Insidie comuni dell’intelligenza artificiale
Alla base delle insidie ci sono due motivi principali: innanzitutto, le aziende spesso cadono nell’errore di applicare in modo eccessivamente generico l’intelligenza artificiale e, in secondo luogo, non sanno come gestire l’esplosione di dati generata da questo approccio di ampia portata.
Per valutare in che modo applicare l’IA nella tua fabbrica, devi innanzitutto individuare il problema da risolvere o il miglioramento da apportare. Comincia da poco, con un problema molto specifico. Dovrai poi raccogliere i dati pertinenti, attività tutt’altro che semplice. Non solo dovrai assicurarti di disporre dei dati corretti, ma anche di memorizzarli al momento giusto e di non perderli. Sarà quindi necessario analizzare tali dati.
Il Controller IA di OMRON, la prima soluzione di intelligenza artificiale al mondo che funziona “in modalità Edge” (con l’hardware basato su IPC NY5 e la CPU NX7 Sysmac), farà tutto questo per te. Il controllore registra i dati a micro-velocità e li analizza utilizzando il riconoscimento degli schemi in base ai dati di processo raccolti direttamente sulla linea di produzione. È integrato nella nostra piattaforma di controllo di fabbrica Sysmac; pertanto, può essere utilizzato direttamente nella macchina per evitare perdite di efficienza.

###

## I TUOI COMPITI
**a.** Cita dal brano sull'intelligenza artificiale il tratto che inizia dalle parole "Insidie comuni dell’intelligenza" e si ferma dopo "di ampia portata.".
**b.** Di quali cose, secondo il brano sull'intelligenza artificiale, dovrai assicurarti riguardo ai dati? Elencale tutte.

###

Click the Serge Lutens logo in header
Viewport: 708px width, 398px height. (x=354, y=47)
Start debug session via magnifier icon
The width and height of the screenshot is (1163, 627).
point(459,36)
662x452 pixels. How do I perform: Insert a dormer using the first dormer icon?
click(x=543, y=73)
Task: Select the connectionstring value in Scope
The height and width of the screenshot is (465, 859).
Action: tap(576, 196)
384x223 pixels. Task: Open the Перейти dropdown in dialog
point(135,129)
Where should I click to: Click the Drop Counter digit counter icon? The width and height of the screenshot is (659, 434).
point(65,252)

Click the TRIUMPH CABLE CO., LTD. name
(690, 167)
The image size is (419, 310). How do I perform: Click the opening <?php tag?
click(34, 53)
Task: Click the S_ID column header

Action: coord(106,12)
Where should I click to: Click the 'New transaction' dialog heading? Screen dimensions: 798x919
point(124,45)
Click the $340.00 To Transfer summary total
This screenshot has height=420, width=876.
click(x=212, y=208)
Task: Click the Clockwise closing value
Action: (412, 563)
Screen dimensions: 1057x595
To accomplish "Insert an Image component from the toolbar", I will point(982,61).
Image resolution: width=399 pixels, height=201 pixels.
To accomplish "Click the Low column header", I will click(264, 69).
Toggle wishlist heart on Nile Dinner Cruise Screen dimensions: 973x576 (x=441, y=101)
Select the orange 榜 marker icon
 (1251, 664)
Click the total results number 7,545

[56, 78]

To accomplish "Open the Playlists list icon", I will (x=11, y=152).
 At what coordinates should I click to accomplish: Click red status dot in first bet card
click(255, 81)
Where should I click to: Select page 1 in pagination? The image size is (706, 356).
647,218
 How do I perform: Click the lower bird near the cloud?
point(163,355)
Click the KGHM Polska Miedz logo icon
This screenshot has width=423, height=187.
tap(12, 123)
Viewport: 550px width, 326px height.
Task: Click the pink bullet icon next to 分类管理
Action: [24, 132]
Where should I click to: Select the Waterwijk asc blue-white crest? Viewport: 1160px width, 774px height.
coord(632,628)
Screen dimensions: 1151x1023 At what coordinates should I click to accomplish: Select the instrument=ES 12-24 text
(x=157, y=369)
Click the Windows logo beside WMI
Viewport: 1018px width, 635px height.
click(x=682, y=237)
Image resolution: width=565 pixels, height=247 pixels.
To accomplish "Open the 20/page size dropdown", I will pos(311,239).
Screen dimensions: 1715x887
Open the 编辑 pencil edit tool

###

## RISPOSTE NUMERATE
**a.**
Insidie comuni dell’intelligenza artificiale
Alla base delle insidie ci sono due motivi principali: innanzitutto, le aziende spesso cadono nell’errore di applicare in modo eccessivamente generico l’intelligenza artificiale e, in secondo luogo, non sanno come gestire l’esplosione di dati generata da questo approccio di ampia portata.

**b.**
- Disporre dei dati corretti
- Memorizzarli al momento giusto
- Non perderli